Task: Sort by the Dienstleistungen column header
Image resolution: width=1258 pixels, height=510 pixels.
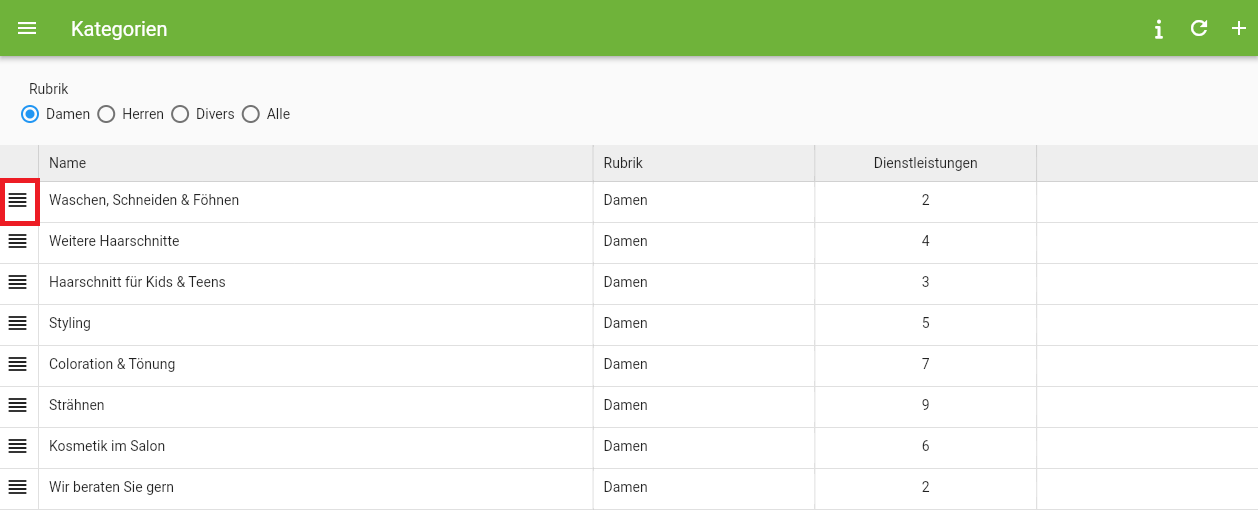Action: coord(925,163)
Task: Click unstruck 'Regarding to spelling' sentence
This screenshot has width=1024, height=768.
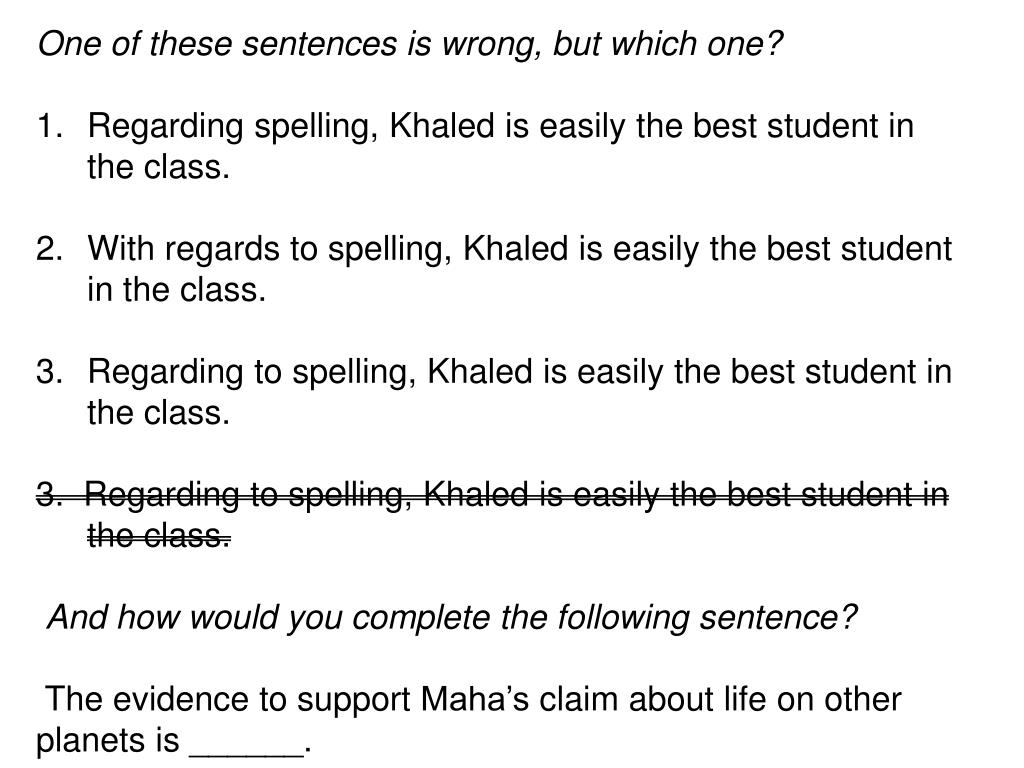Action: (x=519, y=372)

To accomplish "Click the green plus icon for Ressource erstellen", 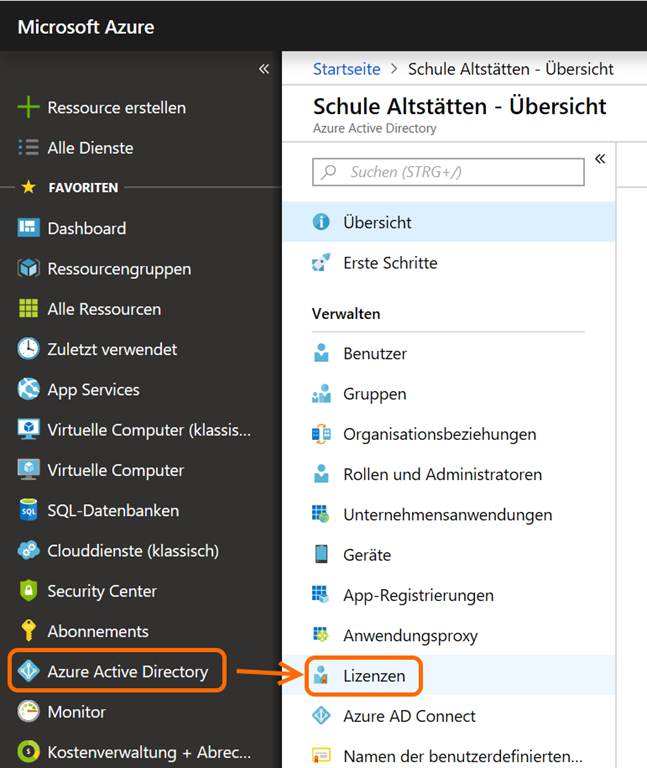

* * *

Work item:
Scan the records above for the string "Task", then select every line that holds it.

Response area:
Task: Sort by the Dienstleistungen column header
Task: Click unstruck 'Regarding to spelling' sentence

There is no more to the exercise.